What’s more, the CDC has held 17 different calls reaching more than 11,000 companies and organizations, including stadiums, universities, faith leaders, retailers and large corporations. U.S. health authorities are talking to city, county and state health departments about being ready to cancel mass gathering events, close schools and take other steps.

The CDC’s Messonnier said Tuesday she had contacted her children’s school district to ask about plans for using internet-based education should schools need to close temporarily, as some did in 2009 during an outbreak of H1N1 flu. She encouraged American parents to do the same, and to ask their employers whether they’ll be able to work from home.

“We want to make sure the American public is prepared,” Messonnier said.

How prepared are U.S. hospitals?

“It depends on caseload and location. I would suspect most hospitals are prepared to handle one to two cases, but if there is ongoing local transmission with many cases, most are likely not prepared just yet for a surge of patients and the ‘worried well,'” Dr. Jennifer Lighter, a pediatric infectious diseases specialist at NYU Langone in New York, said in an email.

In the U.S., a vaccine candidate is inching closer to first-step safety studies in people, as Moderna Inc. has delivered test doses to Fauci’s NIH institute. Some other companies say they have candidates that could begin testing in a few months. Still, even if those first safety studies show no red flags, specialists believe it would take at least a year to have something ready for widespread use.
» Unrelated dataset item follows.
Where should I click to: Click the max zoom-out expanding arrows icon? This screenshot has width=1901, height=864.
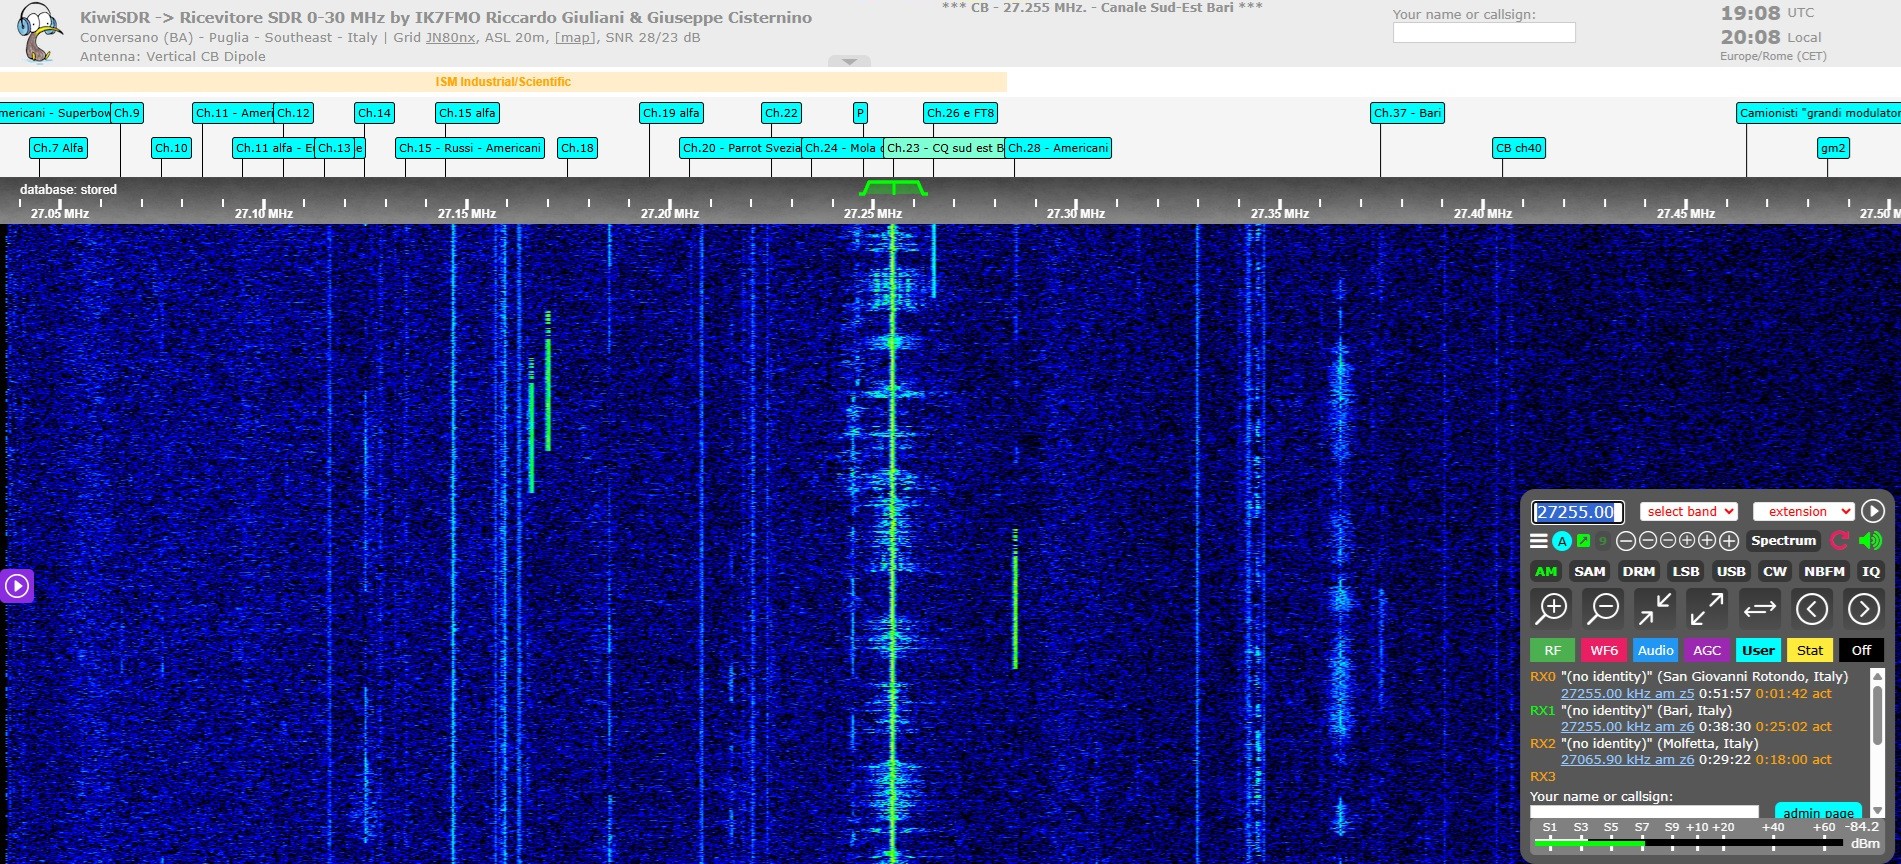(x=1707, y=608)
That’s longer than it took in 2009, during the H1N1 flu pandemic — because that time around, scientists only had to adjust regular flu vaccines, not start from scratch.

The head of the World Health Organization, Tedros Adhanom Ghebreyesus, said the U.N. health agency’s team in China found the fatality rate between 2% and 4% in the hard-hit city of Wuhan, the virus’ epicenter, and 0.7% elsewhere.

The world is “simply not ready,” said the WHO’s Aylward. “It can get ready very fast, but the big shift has to be in the mindset.”

Aylward advised other countries to do “really practical things” now to get ready.

Among them: Do you have hundreds of workers lined up and trained to trace the contacts of infected patients, or will you be training them after a cluster pops up?

Can you take over entire hospital wards, or even entire hospitals, to isolate patients?

Are hospitals buying ventilators and checking oxygen supplies?

Countries must improve testing capacity — and instructions so health workers know which travelers should be tested as the number of affected countries rises, said Johns Hopkins University emergency response specialist Lauren Sauer. She pointed to how Canada diagnosed the first traveler from Iran arriving there with COVID-19, before many other countries even considered adding Iran to the at-risk list.

If the disease does spread globally, everyone is likely to feel it, said Nancy Foster, a vice president of the American Hospital Association. Even those who aren’t ill may need to help friends and family in isolation or have their own health appointments delayed.

“There will be a lot of people affected even if they never become ill themselves,” she said.